**Texto do exercício**
Em que está dando o ação propostas contra a estudante de direito que manifestou seu ódio a nordestinos? Falo de Mayara Petruso e todos os outros que se ocupam desse passa-tempo na net.
Já sugeri outras dicas de leitura à menina. Será que ela terminou o curso com a cabecinha mais aberta?
Bem, hoje vou indicar outra leitura. Especial para quem deve entender os processos de formação das ideias de racismo interno.
Como estou me referindo aos alunos de direito, vamos a um livro que é uma aula.
Os anormais, de Foucault, parece a leitura perfeita para quem pretende entender os processos de formação das ideias racistas.
Nestas aulas, Foucault deixou-me de queixo caído. É daqueles livros fenomenais, principalmente porque se trata apenas de aulas proferidas no Collège de France (no ano de 1975). A informalidade faz o texto correr solto; pareceu-me que estava diante do próprio autor de Vigiar e Punir. Emocionante!
Teria muito para falar sobre livro. Vou deixar para a sala de aula.
Vou tentar fazer uma explicação rápida e resumida para racistas e preconceituosos. O que Foucault propõe é explicar o processo de judicialização da psicanálise. Para tanto, ele parte da idade média. Toma como ponto de partida o que chamou o modelo de exclusão de leprosos. Já neste início o livro está pago. E se paga mais ainda com a explicação da expansão do modelo de leprosos, o que ocorre no séc XVII.

**Exercício 1**
Responda com base no texto sobre Os anormais:
(a) Qual estudante de direito é citada pelo nome?
(b) Em que instituição e em que ano foram proferidas as aulas que compõem o livro?
(c) Que modelo Foucault toma como ponto de partida?
**Exercício 2**
Dê continuidade ao texto sobre Os anormais a partir da última frase apresentada.

**Material fornecido**
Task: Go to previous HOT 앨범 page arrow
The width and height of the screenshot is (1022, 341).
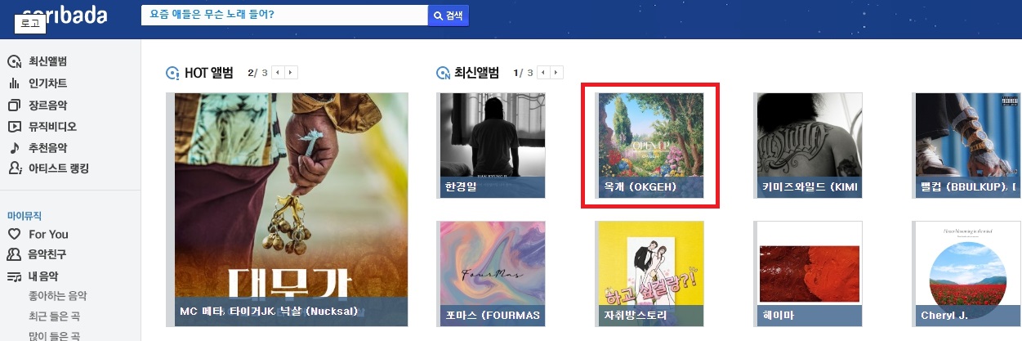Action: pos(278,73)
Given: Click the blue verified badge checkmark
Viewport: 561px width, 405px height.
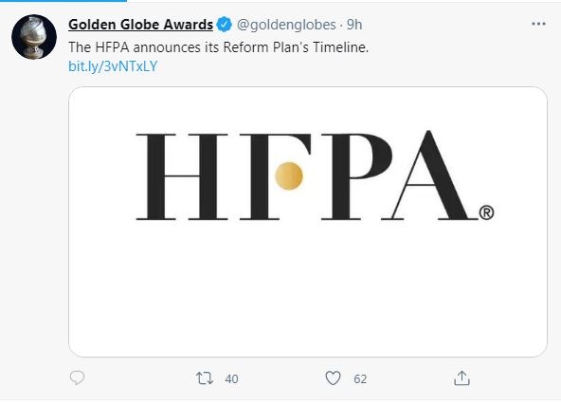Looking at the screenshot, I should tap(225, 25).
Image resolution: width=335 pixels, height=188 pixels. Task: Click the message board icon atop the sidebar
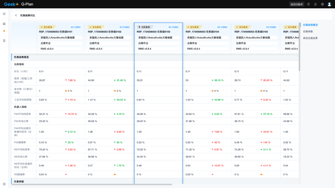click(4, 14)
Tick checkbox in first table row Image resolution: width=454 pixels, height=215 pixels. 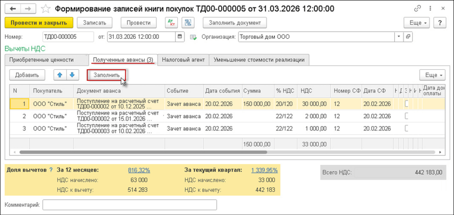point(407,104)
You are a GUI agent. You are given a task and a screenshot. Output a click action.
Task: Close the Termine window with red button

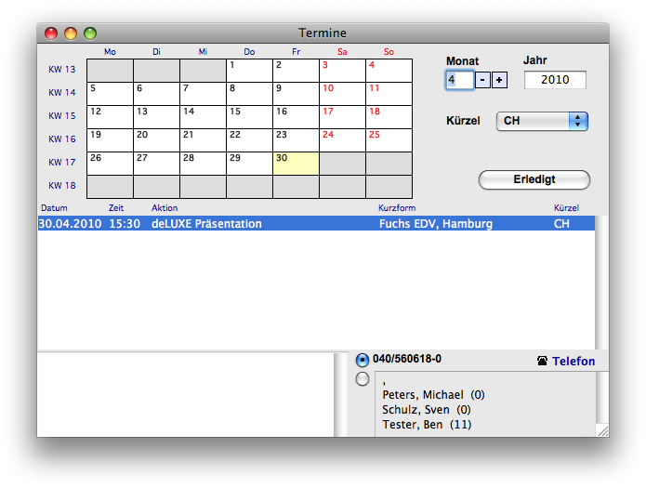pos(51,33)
--
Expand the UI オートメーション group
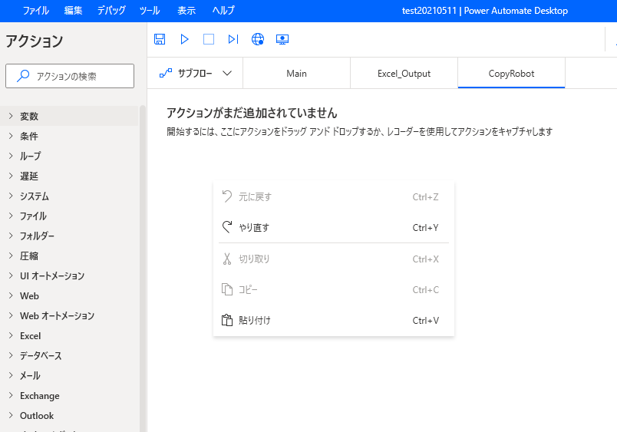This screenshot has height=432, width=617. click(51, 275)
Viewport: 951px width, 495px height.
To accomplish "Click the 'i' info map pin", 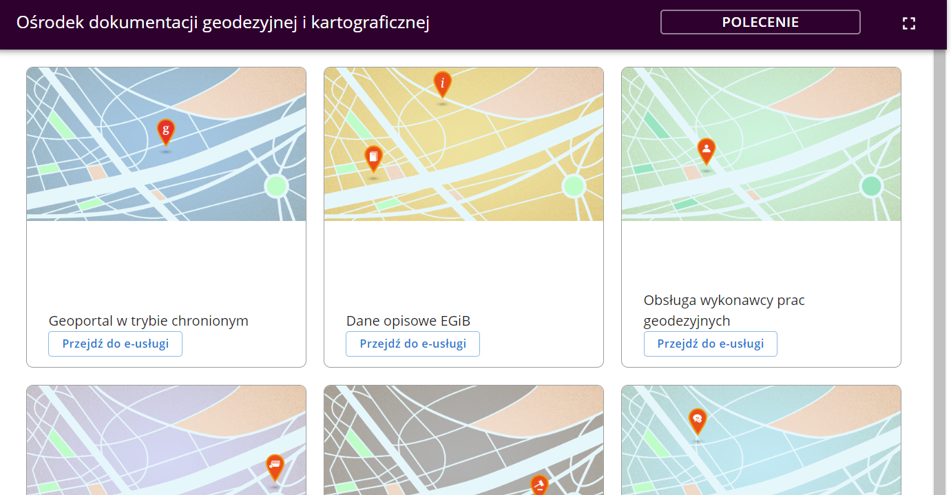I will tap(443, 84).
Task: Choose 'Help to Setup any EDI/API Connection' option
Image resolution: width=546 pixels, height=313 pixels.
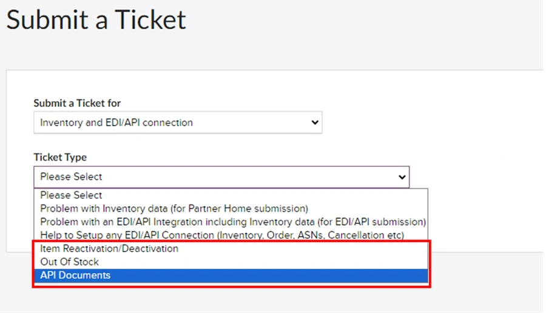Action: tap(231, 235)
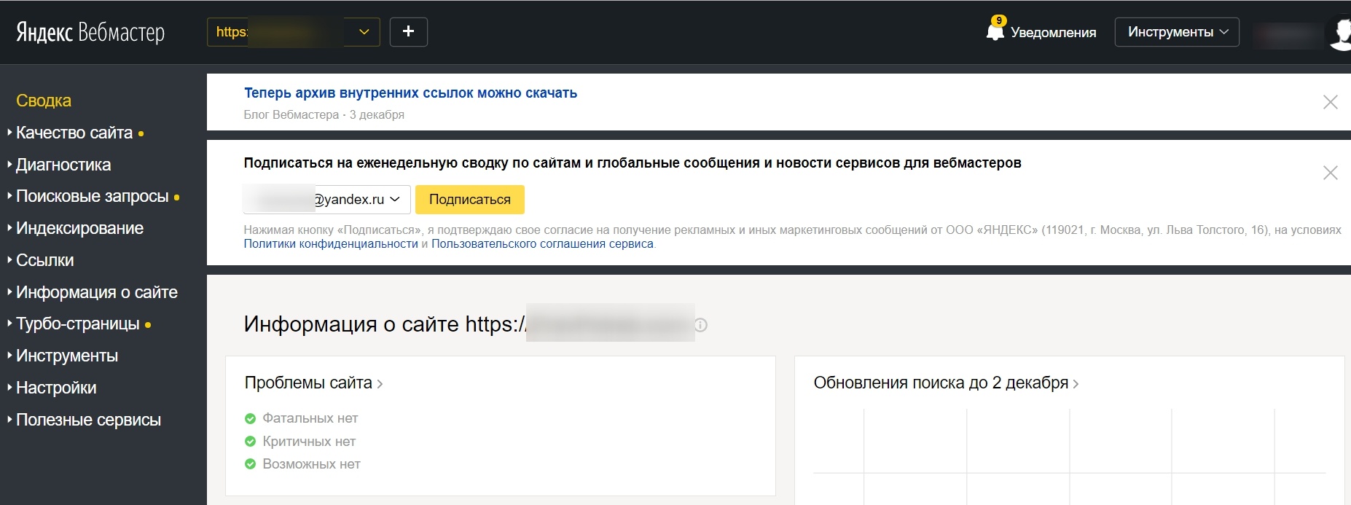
---
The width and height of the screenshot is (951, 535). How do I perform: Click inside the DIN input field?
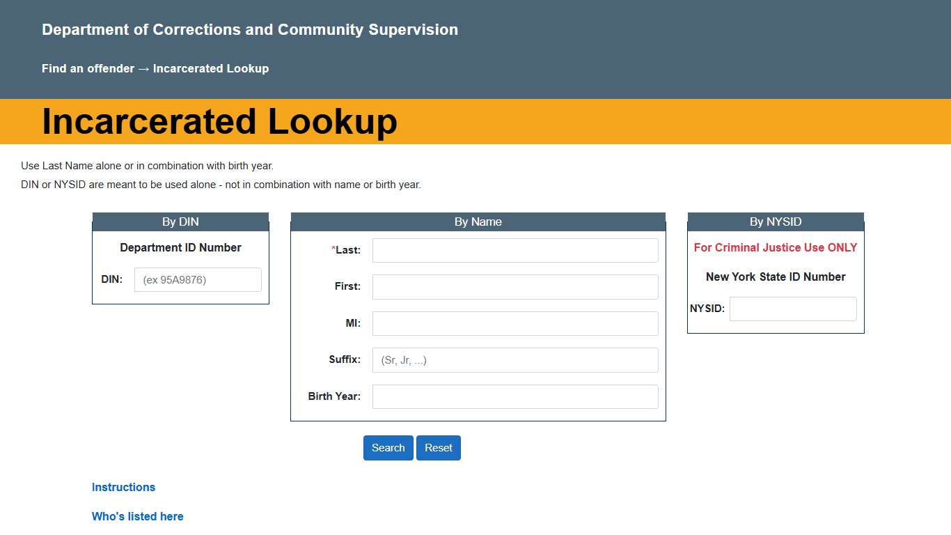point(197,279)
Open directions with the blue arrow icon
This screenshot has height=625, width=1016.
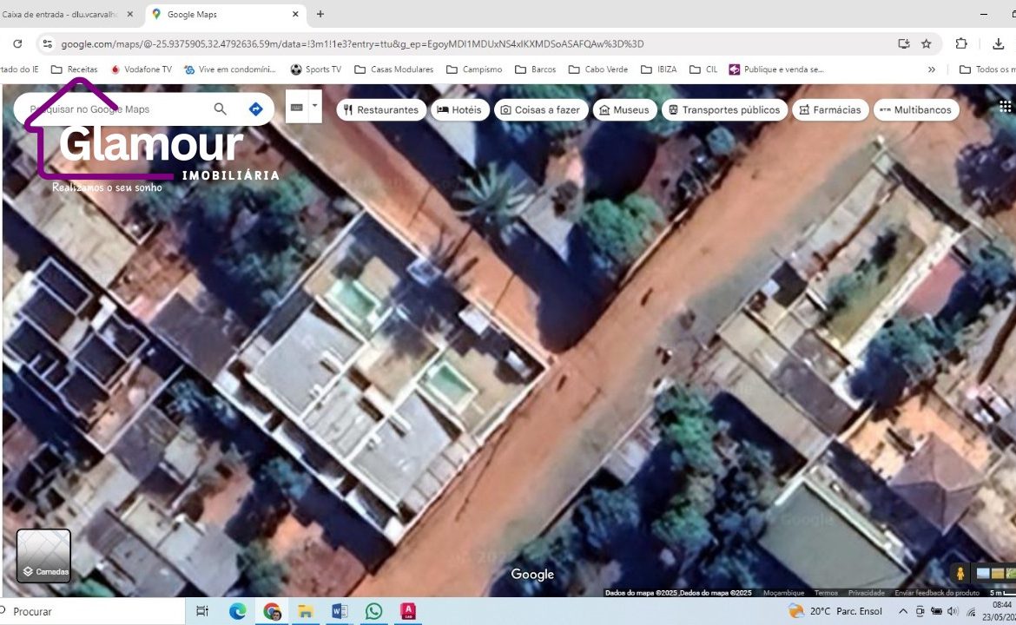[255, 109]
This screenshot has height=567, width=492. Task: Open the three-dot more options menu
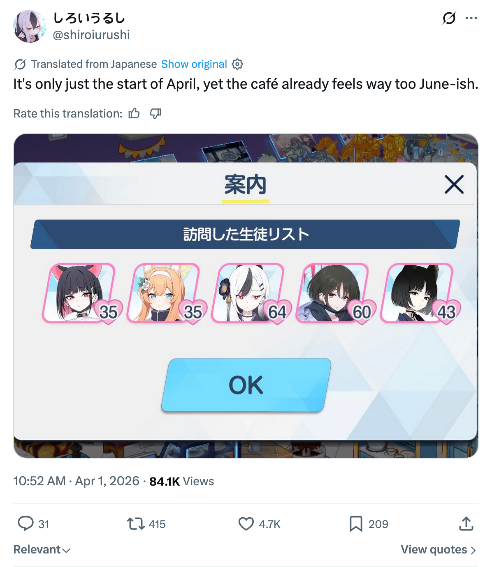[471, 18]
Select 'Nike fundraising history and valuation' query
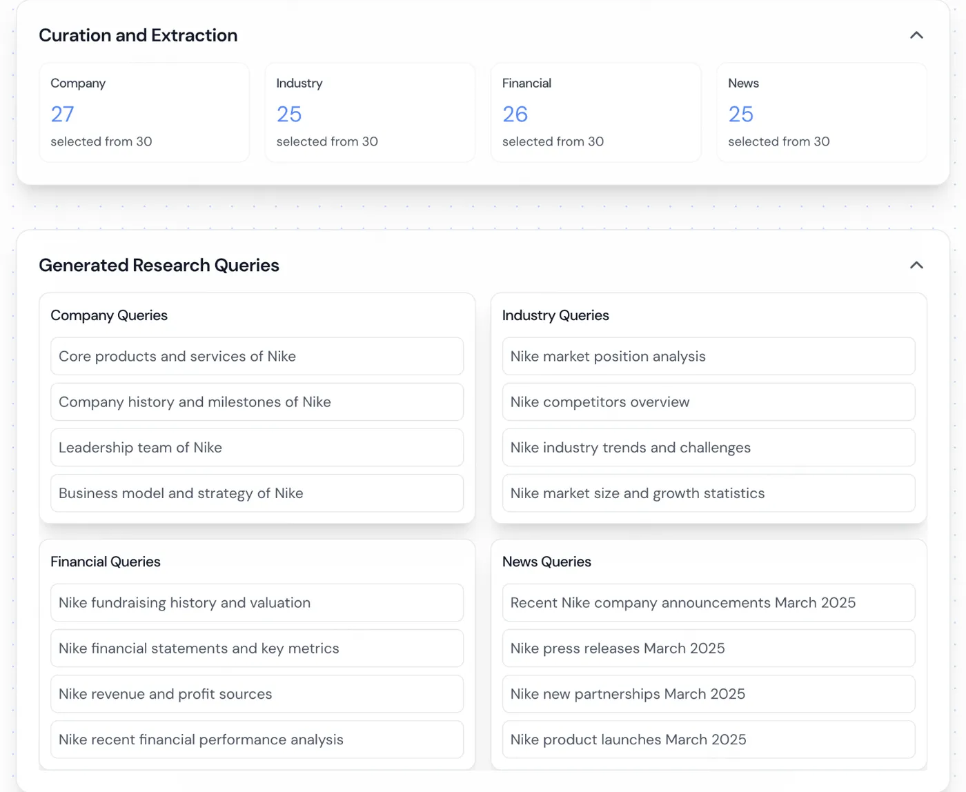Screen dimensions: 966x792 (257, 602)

**Resposta escrita 1**
(a) Mayara Petruso.
(b) No Collège de France, em 1975.
(c) O modelo de exclusão de leprosos.

**Resposta escrita 2**
Quem não gosta de leitura, será tentado a ficar por aqui.
Insisto. Continuem até pelo menos entenderem o fim do modelo de exclusão dos leprosos e o surgimento do modelo de
“inclusão de pestífero” (higienização). Aqui você já sai no lucro. Mais o livro somente está começando. Já vai aí um tempo de leitura detalhada e releitura de partes mais atrativas.
Começamos a nos aproximar do coração. O surgimento das
“Tecnologias positivas de poder”. A reação negativa, de exclusão, e agora, o
controle positivo (da peste) “proativo”. Alcançamos o primeiro degrau.
Daí é um passo para entendermos o modelo de “inclusão de pestífero”, lá no fim
do séc. XIX – higiene pública. Ocorre assim a expansão do modelo para outras
formas de excluídos, não havendo mais uma demarcação rígida sobre quem será excluído. O racista
queima o livro nesta parte. Estamos chegando perto de Hitler. É afinal como
entendemos por que há uma necessidade estatal de um controle politico muito
maior. Vêm novas exigências e característica do modelo de peste, aliadas às “tecnologias
positivas de poder” e classificação dos indivíduos. Coitado de Lombroso. Ficou
pequeno perto de Foucault. Lombroso, apropósito, tem dois livros fundamentais
para compreender este pensamento. Depois falaremos dele.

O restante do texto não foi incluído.